A former soldier’s entrepreneurial spirit fuels the success of Mai Linh Corporation.
Once the war was over, Ho Huy was determined to continue fighting, this time for business success.
The former soldier studied automobile engineering in the former Soviet Union, managed laborers for an automobile and tractor repair factory, and worked as a driver and car mechanic for a local firm before deciding to start his own business.
As the country adopted the doi moi (reform) economic policies, Ho Huy glimpsed an opportunity to do business. He wanted to provide a good taxi service, like the ones he’d seen abroad, to local residents. He felt as the economy opened up, demand for taxis world open as well.
Mai Linh General Director and Chairman Ho Huy
With very limited resources, he obtained two taxis and assembled a motley crew.
That was in 1993.
Huy’s Mai Linh Corporation is now the largest taxi company in the Indochina region, with over 7,000 vehicles operating in 53 of Vietnam’s 64 cities and provinces nationwide, as well as in the United States, Laos and Cambodia.
General Director and Chairman Ho Huy says his firm’s prestige has unceasingly increased since its establishment in 1993.
The business has been transformed into a group operating in a wide range of different fields, including transport, tourism, training, finance, construction, trade, consultancy and information technology, with over 22,000 employees and a registered capital of VND980 billion (US$54.4 million). Mai Linh is now a well-known trademark.
“Grabbing opportunities is the most important factor for the success of each business. Mai Linh was luckily set up during the doi moi period. At the right time, we mapped out a suitable development strategy and built our corporate culture,” Huy says.
His group also received the support from his old comrades nationwide. He is proud that many children of veterans and ex-servicemen are now working for Mai Linh, he said.

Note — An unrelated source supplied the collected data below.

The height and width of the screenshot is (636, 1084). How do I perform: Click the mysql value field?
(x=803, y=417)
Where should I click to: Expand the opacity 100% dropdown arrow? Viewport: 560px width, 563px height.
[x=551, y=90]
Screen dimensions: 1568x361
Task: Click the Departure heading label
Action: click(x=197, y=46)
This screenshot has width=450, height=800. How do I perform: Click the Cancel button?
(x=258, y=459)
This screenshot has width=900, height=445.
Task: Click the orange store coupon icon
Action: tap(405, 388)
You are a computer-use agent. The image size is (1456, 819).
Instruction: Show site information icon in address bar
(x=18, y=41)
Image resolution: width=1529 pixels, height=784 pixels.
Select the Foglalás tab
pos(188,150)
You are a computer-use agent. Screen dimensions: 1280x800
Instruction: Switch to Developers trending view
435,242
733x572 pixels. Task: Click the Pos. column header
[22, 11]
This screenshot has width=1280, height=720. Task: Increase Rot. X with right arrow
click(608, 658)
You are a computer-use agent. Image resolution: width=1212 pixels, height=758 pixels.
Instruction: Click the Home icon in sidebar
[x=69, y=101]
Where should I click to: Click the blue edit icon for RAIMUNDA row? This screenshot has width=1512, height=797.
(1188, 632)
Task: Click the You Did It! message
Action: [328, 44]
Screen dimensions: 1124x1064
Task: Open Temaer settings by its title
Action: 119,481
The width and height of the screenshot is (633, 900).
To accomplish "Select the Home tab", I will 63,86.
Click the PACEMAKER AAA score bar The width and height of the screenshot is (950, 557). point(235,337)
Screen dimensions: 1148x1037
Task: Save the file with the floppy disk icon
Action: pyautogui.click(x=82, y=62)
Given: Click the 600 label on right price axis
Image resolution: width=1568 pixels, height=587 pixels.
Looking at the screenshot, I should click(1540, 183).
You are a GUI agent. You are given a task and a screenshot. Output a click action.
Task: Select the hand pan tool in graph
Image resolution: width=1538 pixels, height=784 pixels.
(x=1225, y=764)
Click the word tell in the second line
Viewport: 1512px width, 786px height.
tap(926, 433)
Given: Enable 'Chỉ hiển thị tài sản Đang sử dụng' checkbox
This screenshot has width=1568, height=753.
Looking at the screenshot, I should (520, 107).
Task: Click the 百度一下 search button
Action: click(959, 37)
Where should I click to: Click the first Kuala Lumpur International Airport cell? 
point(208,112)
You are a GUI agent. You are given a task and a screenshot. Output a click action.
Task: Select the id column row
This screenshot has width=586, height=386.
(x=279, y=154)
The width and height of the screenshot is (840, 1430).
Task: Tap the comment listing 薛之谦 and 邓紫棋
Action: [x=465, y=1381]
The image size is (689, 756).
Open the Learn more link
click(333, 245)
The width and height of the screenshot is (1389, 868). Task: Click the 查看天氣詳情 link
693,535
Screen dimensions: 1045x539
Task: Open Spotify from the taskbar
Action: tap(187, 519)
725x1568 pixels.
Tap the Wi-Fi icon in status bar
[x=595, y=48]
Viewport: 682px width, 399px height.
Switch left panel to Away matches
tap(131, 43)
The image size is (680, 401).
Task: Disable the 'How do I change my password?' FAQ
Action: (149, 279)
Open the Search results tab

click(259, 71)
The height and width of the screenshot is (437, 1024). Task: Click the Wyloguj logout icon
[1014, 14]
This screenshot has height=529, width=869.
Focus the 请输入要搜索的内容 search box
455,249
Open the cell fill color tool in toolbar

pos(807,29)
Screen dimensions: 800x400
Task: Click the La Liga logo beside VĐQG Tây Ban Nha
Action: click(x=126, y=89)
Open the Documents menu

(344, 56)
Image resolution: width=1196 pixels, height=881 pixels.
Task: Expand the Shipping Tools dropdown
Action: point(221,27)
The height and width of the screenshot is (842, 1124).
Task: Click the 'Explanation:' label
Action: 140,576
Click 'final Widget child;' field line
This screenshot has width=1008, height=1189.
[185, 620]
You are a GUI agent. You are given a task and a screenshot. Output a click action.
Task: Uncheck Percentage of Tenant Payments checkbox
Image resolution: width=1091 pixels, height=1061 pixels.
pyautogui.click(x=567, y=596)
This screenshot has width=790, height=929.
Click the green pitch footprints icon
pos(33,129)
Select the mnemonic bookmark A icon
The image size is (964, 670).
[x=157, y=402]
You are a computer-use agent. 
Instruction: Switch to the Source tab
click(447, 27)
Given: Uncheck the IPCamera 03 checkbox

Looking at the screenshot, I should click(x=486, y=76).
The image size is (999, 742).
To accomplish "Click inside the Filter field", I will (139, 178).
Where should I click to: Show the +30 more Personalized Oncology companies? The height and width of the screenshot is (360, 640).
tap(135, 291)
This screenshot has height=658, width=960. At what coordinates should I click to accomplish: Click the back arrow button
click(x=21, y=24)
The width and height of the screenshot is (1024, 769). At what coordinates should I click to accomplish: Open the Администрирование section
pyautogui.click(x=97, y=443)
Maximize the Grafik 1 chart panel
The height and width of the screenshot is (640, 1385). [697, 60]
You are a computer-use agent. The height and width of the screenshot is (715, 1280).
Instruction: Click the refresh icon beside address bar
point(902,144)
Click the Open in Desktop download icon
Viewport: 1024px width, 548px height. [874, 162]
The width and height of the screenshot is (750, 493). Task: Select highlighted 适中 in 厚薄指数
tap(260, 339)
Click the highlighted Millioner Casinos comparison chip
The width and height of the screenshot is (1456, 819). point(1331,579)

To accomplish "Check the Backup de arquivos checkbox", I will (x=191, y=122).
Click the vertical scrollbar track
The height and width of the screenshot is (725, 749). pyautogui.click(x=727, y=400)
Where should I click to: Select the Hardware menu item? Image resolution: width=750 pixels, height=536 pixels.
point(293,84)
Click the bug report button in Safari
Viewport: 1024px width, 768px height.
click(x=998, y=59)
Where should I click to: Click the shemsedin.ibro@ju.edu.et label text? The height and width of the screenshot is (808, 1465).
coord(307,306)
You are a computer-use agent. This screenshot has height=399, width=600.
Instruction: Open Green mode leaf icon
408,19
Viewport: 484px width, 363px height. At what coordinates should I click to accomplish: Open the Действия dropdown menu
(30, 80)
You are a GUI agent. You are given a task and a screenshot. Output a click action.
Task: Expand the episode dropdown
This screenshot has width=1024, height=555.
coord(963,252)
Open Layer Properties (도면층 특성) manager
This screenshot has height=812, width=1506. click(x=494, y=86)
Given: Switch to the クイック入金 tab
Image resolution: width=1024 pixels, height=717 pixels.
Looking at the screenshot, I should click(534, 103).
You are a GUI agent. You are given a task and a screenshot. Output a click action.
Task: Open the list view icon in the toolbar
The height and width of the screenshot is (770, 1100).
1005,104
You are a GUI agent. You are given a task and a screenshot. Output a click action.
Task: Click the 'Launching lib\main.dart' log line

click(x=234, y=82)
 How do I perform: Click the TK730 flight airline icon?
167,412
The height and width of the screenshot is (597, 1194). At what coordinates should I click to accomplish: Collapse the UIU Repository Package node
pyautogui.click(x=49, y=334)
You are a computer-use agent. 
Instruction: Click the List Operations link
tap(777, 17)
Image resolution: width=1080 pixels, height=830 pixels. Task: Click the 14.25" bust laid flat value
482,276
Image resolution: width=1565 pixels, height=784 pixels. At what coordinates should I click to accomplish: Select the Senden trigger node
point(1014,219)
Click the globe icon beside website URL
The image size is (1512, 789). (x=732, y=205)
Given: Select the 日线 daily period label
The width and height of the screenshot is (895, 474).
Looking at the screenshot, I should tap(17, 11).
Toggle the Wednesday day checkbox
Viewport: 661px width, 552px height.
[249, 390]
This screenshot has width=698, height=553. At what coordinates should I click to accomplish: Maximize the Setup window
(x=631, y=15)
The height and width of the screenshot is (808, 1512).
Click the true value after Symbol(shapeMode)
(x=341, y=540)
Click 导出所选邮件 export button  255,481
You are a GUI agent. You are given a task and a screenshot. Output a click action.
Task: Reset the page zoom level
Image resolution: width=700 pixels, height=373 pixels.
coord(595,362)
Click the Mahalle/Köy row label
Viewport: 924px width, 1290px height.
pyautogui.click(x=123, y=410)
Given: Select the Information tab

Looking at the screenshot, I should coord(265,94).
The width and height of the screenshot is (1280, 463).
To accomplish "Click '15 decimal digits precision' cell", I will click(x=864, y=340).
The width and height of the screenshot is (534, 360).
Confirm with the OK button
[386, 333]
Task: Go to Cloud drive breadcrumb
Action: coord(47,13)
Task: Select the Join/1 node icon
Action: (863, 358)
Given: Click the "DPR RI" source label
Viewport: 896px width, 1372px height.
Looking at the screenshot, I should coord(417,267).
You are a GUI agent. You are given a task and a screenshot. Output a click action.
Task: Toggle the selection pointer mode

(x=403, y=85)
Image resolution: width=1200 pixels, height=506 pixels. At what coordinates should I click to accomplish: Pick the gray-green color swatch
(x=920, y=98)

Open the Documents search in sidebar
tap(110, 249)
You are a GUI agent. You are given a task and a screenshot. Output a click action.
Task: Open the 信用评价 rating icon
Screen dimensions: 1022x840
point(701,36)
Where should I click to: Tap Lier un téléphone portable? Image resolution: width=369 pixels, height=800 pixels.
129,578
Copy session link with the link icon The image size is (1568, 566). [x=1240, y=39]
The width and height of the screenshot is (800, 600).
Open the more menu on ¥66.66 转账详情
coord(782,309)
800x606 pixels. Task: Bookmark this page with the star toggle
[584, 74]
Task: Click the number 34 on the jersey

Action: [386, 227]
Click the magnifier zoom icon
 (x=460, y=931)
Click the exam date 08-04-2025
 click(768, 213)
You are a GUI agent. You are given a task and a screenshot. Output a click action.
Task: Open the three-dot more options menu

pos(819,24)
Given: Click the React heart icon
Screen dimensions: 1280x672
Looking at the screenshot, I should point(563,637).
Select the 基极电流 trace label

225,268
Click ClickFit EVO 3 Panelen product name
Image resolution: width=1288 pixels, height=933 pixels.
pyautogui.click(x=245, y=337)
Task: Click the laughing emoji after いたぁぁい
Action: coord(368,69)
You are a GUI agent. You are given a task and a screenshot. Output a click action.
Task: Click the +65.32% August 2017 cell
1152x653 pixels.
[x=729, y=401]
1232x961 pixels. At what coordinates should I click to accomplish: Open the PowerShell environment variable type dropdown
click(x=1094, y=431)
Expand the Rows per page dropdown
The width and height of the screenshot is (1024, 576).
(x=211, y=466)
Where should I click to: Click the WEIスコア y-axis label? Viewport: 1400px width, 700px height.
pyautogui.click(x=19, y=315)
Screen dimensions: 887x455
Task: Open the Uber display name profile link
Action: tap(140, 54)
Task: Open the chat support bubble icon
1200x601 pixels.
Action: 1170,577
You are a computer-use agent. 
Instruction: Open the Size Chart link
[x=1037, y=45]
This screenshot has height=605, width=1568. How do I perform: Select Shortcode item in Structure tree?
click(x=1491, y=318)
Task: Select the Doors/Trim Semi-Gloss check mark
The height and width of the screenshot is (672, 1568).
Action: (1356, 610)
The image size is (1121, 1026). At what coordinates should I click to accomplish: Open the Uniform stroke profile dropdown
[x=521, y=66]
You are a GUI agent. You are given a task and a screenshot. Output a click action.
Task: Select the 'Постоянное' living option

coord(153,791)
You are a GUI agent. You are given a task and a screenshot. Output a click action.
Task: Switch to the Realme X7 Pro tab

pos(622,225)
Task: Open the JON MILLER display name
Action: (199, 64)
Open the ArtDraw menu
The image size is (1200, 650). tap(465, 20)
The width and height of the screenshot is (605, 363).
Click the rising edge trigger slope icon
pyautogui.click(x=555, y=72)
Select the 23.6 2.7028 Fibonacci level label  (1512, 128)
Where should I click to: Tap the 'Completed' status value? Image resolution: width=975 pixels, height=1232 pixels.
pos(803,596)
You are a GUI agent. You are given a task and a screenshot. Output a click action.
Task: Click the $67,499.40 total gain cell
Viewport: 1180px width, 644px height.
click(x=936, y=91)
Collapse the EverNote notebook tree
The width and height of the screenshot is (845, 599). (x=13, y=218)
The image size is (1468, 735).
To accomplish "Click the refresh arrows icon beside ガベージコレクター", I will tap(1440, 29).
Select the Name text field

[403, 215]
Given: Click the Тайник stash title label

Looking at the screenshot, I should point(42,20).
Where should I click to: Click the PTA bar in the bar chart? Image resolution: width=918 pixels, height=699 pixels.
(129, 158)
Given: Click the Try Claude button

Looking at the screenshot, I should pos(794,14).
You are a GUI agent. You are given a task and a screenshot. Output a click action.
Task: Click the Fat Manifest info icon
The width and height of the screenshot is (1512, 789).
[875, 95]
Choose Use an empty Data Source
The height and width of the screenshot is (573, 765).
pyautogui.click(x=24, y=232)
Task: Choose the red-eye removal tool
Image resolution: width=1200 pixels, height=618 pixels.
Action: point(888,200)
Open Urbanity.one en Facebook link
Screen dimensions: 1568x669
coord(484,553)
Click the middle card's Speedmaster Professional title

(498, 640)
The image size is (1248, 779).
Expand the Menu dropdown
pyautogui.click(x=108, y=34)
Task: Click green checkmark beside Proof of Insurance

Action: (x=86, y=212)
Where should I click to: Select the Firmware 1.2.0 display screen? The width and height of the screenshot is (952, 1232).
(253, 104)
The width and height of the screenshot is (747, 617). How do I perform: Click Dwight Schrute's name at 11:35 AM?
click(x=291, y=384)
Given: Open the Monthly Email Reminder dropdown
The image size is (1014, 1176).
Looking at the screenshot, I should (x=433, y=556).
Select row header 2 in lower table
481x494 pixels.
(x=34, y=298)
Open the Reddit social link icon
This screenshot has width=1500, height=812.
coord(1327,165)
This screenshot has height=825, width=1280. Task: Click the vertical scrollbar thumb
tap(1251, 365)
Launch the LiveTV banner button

However, it has not all been smooth sailing and Huy has faced many daunting challenges. For example, when gasoline prices fluctuate strongly. In the Asian financial crisis of 1997, he lost hundreds of thousands of dollars in just a single day due to the dramatic fluctuations in foreign exchange rates.
The struggles of the early start-up period actually left Huy reluctant about keeping the business open. But the determination the 54-year-old had developed as a soldier from the age of 16 stood him in good stead.
“I borrowed money, mortgaged my house and land, and cajoled other company members to do the same to save the company,” Huy recalls.
Huy has even more ambitious development plans for Mai Linh. “We have plans to provide transport services in all 64 cities and provinces. In 2010, we are set to open in the provinces of Bac Kan, Ha Giang and Cao Bang.”
And that’s just for the domestic market. Huy has sent his sights on expanding Mai Linh’s presence to East Europe, Japan, Cuba and South America.
“We will intensify investment for development, so that Mai Linh will become a global trademark, and Vietnam’s pride in the nation’s integration process.”